Segment Start: EXTRACT PROVIDED

Biological Clocks and Rhythms of Anger and Aggression

Abstract

The body's internal timekeeping system is an under-recognized but highly influential force in behaviors and emotions including anger and reactive aggression. Predictable cycles or rhythms in behavior are expressed on several different time scales such as circadian (circa diem, or approximately 24-h rhythms) and infradian (exceeding 24 h, such as monthly or seasonal cycles). The circadian timekeeping system underlying rhythmic behaviors in mammals is constituted by a network of clocks distributed throughout the brain and body, the activity of which synchronizes to a central pacemaker, or master clock. Our daily experiences with the external environment including social activity strongly influence the exact timing of this network. In the present review, we examine evidence from a number of species and propose that anger and reactive aggression interact in multiple ways with circadian clocks. Specifically, we argue that: (i) there are predictable rhythms in the expression of aggression and anger; (ii) disruptions of the normal functioning of the circadian system increase the likelihood of aggressive behaviors; and (iii) conversely, chronic expression of anger can disrupt normal rhythmic cycles of physiological activities and create conditions for pathologies such as cardiovascular disease to develop. Taken together, these observations suggest that a comprehensive perspective on anger and reactive aggression must incorporate an understanding of the role of the circadian timing system in these intense affective states.

Keywords: aggression; anger; circadian rhythm; clock genes; infradian rhythm.

Segment End: EXTRACT PROVIDED

WHAT IS EXPECTED:
Continue the abstract on biological clocks and rhythms of anger and aggression above, picking up after its final line.

Segment Start: DATA EXCERPTS

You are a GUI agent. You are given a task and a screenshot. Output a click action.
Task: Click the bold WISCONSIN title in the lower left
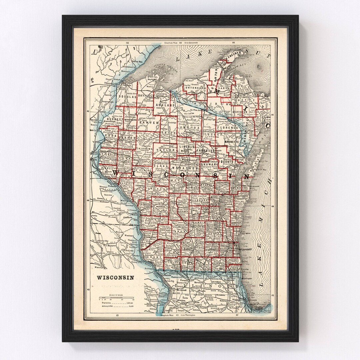[115, 277]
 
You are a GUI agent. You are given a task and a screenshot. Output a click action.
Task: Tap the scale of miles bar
[116, 298]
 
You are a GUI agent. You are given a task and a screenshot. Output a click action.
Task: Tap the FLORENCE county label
[228, 128]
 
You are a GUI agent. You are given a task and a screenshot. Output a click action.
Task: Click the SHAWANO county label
[209, 164]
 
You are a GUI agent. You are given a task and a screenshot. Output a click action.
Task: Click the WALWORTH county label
[218, 263]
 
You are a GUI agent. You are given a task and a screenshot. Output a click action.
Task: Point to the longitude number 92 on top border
[127, 43]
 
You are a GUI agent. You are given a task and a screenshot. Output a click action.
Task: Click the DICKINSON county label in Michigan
[240, 112]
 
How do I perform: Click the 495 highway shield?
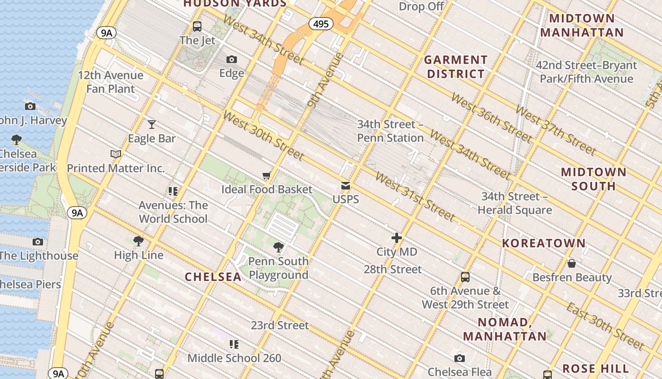[x=320, y=24]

Segment End: DATA EXCERPTS

EXERCISE RESPONSE:
Figure 1

In mammals, the circadian molecular clock comprises a group of genes (“clock genes”) that regulate their own transcription and translation in a cycle that takes approximately 24 h to complete. This regulation is carried out through a series of interlocking negative feedback loops: the transcription factors BMAL1 and CLOCK heterodimerize and promote the expression of the Period (Per1/Per2) and Cryptochrome (Cry1/Cry2) genes, the nuclear receptors retinoid-related orphan receptor (RORα) and REV-ERBα, and a number of downstream genes referred to as clock-controlled genes (CCGs) including monoamine oxidase A (mao-a), excitatory amino acid transporter (eaat) and estrogen receptor beta (ERβ). In turn, the protein products of the Per and Cry genes dimerize and inhibit the transcriptional activity of CLOCK-BMAL1. The precise timing of this process is regulated by several kinases, such as casein kinase 1 epsilon/delta (CK1ε/δ), which regulate the post-transcriptional activity of PER-CRY dimers. RORα and REV-ERBα also regulate the transcription of BMAL1, whereby RORα promotes its expression, whereas REV-ERBα inhibits it (Huang et al., ; Mohawk et al., 2012). Sirtuin-1 (sirt1) is believed to regulate this feedback loop at several levels including through promoting RORα-mediated amplification of bmal expression (Asher et al., 2008) and acetylation of bmal (Nakahata et al., 2008). Figure adapted from Hood and Amir (2017) under a Creative Commons license.

Figure 2

Overview of aggressive behaviors that have been observed to exhibit either seasonal (infradian) or daily (circadian) rhythmicity in humans or non-human species. In terms of infradian rhythms, seasonal changes in daylight length may trigger a variety of hormonal changes that alter the activity of brain structures implicated in aggression such as the ventromedial hypothalamus (VMH). For circadian rhythms, the genetic clockwork that underlies daily cycles of behavior regulates a variety of genes (CCGs, e.g., mao-a; eaat; serotonin receptors including 5htb). In turn, these genes influence the activity of neurotransmitter systems within brain networks involving structures such as the amygdala and striatum. These changes in activation patterns may increase the probability of expressing anger and hostility.